Removing the Shackles
Andrew McKinna #3 January 2017
I designed this bottle about 10 years ago for a client, and you’ll still see it in supermarkets. It works because it didn’t follow the established rules. It asked a new question.
The brief was very open. The supermarket wanted a 10L cask style water bottle that could be stacked off location safety. They wanted some form of interlocking feature. The client wanted to make the bottle more easily used by consumers, and more easily disposed of/recyled when empty (ie crushable). Making it lighter would also use less material, and cheaper and faster to make. The bottle had to be picked up off the shelf and carried home by a consumer, and the tap had to be protected in transit. (supermarkets don’t like it when lots of water leaks on the floor!!).
All of the existing designs on the market had been developed from bulk liquid bottles (poison, industrial chemicals, oil and the like). They had been made heavier, with more ribs to make them rigid. The contents was heavy after all, and offered no stacking strength, it was a liquid, so it was quite logical. They were the product of their history, the result of their designers own self imposed boundaries. “Thinking outside the box” is a cliche, but putting artificial boundaries on ourselves is done everywhere, every day. Not because of malice or laziness, or because we don’t ask the question, but we ask the wrong question.

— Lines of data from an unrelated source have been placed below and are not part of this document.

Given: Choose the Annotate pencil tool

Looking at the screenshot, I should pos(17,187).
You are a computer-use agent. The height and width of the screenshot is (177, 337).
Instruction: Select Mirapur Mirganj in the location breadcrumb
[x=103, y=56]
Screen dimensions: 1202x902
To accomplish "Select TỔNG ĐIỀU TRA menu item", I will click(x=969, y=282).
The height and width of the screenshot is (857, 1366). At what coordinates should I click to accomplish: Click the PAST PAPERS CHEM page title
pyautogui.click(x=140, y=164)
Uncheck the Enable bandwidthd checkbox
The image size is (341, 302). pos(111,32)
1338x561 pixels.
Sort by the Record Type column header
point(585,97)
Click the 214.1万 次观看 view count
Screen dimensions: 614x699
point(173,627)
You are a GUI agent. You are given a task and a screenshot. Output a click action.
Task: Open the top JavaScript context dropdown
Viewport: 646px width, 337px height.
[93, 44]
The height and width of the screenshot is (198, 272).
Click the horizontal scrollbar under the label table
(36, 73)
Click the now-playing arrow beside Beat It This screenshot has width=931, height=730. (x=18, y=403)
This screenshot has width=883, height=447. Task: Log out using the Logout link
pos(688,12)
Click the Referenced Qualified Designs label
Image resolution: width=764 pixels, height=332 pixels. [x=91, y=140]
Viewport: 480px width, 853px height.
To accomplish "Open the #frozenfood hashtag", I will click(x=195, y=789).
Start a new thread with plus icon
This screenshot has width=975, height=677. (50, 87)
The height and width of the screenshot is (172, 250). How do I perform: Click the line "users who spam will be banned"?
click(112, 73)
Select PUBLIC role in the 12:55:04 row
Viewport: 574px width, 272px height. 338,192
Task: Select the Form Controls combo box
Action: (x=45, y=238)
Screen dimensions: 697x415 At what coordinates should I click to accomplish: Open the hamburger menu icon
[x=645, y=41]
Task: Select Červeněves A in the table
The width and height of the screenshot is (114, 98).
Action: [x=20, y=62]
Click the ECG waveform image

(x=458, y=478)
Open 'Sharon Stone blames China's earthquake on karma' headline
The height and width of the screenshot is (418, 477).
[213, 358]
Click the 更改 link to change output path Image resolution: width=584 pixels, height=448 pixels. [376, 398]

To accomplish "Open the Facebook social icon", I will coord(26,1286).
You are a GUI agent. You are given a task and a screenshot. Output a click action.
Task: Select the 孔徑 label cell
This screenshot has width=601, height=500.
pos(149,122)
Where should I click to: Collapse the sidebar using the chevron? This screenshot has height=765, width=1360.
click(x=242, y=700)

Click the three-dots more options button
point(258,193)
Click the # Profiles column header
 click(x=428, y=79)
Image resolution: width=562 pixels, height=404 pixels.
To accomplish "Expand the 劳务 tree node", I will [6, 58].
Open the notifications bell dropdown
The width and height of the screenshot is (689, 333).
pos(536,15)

My favourite story to illustrate this is the story of the zero gravity pen. During the space race of the 1960’s the Americans recognised the need to write in zero gravity, and that conventional pens wouldn’t work in zero gravity. They spent enormous effort and a pile of money developing a pen that worked in zero gravity. The USSR had the same need, and took a pencil.
The success of the design of the bottle above, was by asking a new question, “How to contain water, which is stackable”, and recognising that water is not compressible. It then just became a matter of designing a bottle that minimised the airspace in the bottle when filled (the squashed handle/tap protector, air is compressible), and designing a shape for the skin to be in tension, instead of compression as the existing designs had. The design is almost half the weight of similar bottles and achieved the brief fully.
The point of these examples is that we allow ourselves to be dictated to by our history, what we are familiar with and what we’ve done before. Sure it can often be faster or easier, but in the case of the zero gravity pen, it was incalculably more expensive. At the same time you are removing yourself from opportunity, because you are asking the wrong question.
I see examples of this in business every day.
Historically, the IT function in a business was part of the finance department, or was in fact the company accountant. The financial demands set the requirements for the system, addressing all of the needs of the finance department, with some view to catching information from other departments, in order to prepare the financial results. Running a business is a financial exercise after all, so it makes complete logic. However this history can then dictate the behaviour of a business for years to follow.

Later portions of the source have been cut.